• **Direction A**
Which all-capital abbreviations appear in the mailing-list message on IDNA mappings, apart from its title and date lines?
START Excerpt provided
I-D Action:draft-ietf-idnabis-mappings-00.txt

Tue Jun 30 11:07:05 CEST 2009

--On Monday, June 29, 2009 12:46 -0700 Mark Davis ⌛
<mark at macchiato.com> wrote:

>...
>> > Now, my position is still that the simplest and most
>> > compatible option open to us is to simply map with NFKC +
>> > Casefold.
>> 
>> I continue to believe that CaseFold is a showstopper.  When
>> its results are not identical to those produced by LowerCase,
>> it produces results that are astonishing to some users and
>> leads us into the "is that a separate character or not" trap
>> that we've seen manifested at least twice.  I note that TUS
>> recommends against its use for mapping (as distinct from
>> comparison) and appears to do so for just the reason that it
>> involves too much information loss.

> You need to provide actual data behind this. Please list
> exactly the characters that you mean, and why you think they
> are problematic. Note also that the formulation that I gave
> means that any character that is PVALID would automatically be
> excluded, eg if final-sigma is PVALID then it is unaffected.
> And we can certainly introduce other exceptions.

I don't like operating by exception when it can be avoided (an
argument you have made as well).  Getting into situations in
which exceptions are required is not advantageous if we are
trying to be as Unicode version independent as possible.   I
also prefer operations that casual users understand and believe
they do (e.g., a Lower Case operation is fairly comprehensible
to any user of a script that supports case distinctions, while
CaseFolding is dependent on Unicode coding decisions.   Final
Sigma and Eszett are, indeed, the current examples but it
continues to appear that LowerCase is both necessary and
sufficient and that, if transformations it does not cover are
needed, it is they that should be handled by exception.

> And I know full well about the issues in TUS, having written
> or participated in the writing of them.

I assumed, given your role in the case-handling material, that
you had written it.  What I'm having trouble understanding is
why, given the perfectly logical (at least to me) explanation of
why CaseFold should be used for matching only that appears
there, you keep wanting to use it as a mandatory mapping
operation here.

A different way of looking at this is that I'm trying to resist
mapping transformations that non-expert users believe lose
significant information unless they can be demonstrated to be
really important.   Whatever can be said for, e.g., the
FinalSigma -> Lower Case Sigma transformation and the tradeoffs
between information-preservation and IDNA2003 compatibility, it
seems to be generally understood that the transformation is
information-losing. From that perspective, and the related
perspective of minimizing complexity by choosing simpler
operations rather than more complicated ones and not performing
mappings that are not justified by real-world usage, it seems to
me that it is you who need to make the case for operations that
lose more information, for more complexity, and for mapping of
more characters.

>> ...
END Excerpt provided
• **Direction B**
Could you write out the listing again, from its first line up to and including the line containing "click(1151, 183)"?
START Exercise material
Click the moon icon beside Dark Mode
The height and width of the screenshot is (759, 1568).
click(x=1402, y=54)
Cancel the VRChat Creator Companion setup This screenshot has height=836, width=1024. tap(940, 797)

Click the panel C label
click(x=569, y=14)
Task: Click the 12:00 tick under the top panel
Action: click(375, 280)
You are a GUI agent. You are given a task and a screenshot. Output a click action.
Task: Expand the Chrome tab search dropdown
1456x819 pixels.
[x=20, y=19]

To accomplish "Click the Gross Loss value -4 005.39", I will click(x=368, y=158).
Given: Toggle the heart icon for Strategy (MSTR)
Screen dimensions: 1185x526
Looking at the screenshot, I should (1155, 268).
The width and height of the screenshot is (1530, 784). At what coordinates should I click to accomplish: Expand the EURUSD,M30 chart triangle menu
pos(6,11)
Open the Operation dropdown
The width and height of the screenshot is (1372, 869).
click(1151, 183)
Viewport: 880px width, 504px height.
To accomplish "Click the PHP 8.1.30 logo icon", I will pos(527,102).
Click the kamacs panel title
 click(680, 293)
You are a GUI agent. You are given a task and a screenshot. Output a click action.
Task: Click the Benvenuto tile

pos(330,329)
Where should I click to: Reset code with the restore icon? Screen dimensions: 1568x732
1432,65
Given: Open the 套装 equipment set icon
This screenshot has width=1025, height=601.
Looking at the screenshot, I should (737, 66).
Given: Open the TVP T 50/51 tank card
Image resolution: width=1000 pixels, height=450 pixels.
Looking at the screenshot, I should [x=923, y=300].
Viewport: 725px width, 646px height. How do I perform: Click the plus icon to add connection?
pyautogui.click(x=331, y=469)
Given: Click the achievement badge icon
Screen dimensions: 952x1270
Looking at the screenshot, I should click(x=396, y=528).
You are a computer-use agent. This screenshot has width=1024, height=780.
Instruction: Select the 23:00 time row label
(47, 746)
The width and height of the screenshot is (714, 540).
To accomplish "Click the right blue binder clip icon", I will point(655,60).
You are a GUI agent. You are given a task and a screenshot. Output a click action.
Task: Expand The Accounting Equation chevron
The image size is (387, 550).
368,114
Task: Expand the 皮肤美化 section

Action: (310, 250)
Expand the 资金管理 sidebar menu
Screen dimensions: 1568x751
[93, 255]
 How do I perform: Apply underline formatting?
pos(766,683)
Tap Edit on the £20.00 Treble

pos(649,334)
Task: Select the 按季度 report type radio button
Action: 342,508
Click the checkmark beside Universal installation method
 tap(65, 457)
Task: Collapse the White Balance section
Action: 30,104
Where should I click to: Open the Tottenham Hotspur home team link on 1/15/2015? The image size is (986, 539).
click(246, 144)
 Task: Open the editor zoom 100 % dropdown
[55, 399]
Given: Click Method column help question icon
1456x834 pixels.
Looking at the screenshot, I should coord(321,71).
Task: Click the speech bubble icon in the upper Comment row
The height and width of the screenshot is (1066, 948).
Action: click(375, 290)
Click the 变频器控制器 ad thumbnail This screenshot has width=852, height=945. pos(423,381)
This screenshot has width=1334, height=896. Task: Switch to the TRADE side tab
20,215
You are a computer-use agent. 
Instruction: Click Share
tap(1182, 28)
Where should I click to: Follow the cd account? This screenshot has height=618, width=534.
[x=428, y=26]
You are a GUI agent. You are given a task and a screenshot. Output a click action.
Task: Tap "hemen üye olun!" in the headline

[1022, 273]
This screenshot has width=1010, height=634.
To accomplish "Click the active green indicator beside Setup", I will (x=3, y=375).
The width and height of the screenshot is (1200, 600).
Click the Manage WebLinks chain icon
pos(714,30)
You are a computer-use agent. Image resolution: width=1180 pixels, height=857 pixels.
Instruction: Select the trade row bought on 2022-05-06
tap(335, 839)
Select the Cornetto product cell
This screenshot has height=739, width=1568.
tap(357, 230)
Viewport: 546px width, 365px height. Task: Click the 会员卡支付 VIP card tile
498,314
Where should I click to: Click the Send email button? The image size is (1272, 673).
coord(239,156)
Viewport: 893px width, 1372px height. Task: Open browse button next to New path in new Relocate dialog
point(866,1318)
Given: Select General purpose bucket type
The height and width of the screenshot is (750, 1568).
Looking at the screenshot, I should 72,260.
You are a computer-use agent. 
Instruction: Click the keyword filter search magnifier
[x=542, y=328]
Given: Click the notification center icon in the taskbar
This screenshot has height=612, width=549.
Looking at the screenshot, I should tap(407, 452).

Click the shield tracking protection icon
END Exercise material
• **Worked answer A**
NFKC, TUS, PVALID, IDNA2003

• **Worked answer B**
Click the moon icon beside Dark Mode
The height and width of the screenshot is (759, 1568).
click(x=1402, y=54)
Cancel the VRChat Creator Companion setup This screenshot has height=836, width=1024. tap(940, 797)

Click the panel C label
click(x=569, y=14)
Task: Click the 12:00 tick under the top panel
Action: click(375, 280)
You are a GUI agent. You are given a task and a screenshot. Output a click action.
Task: Expand the Chrome tab search dropdown
1456x819 pixels.
[x=20, y=19]

To accomplish "Click the Gross Loss value -4 005.39", I will click(x=368, y=158).
Given: Toggle the heart icon for Strategy (MSTR)
Screen dimensions: 1185x526
Looking at the screenshot, I should (1155, 268).
The width and height of the screenshot is (1530, 784). At what coordinates should I click to accomplish: Expand the EURUSD,M30 chart triangle menu
pos(6,11)
Open the Operation dropdown
The width and height of the screenshot is (1372, 869).
click(1151, 183)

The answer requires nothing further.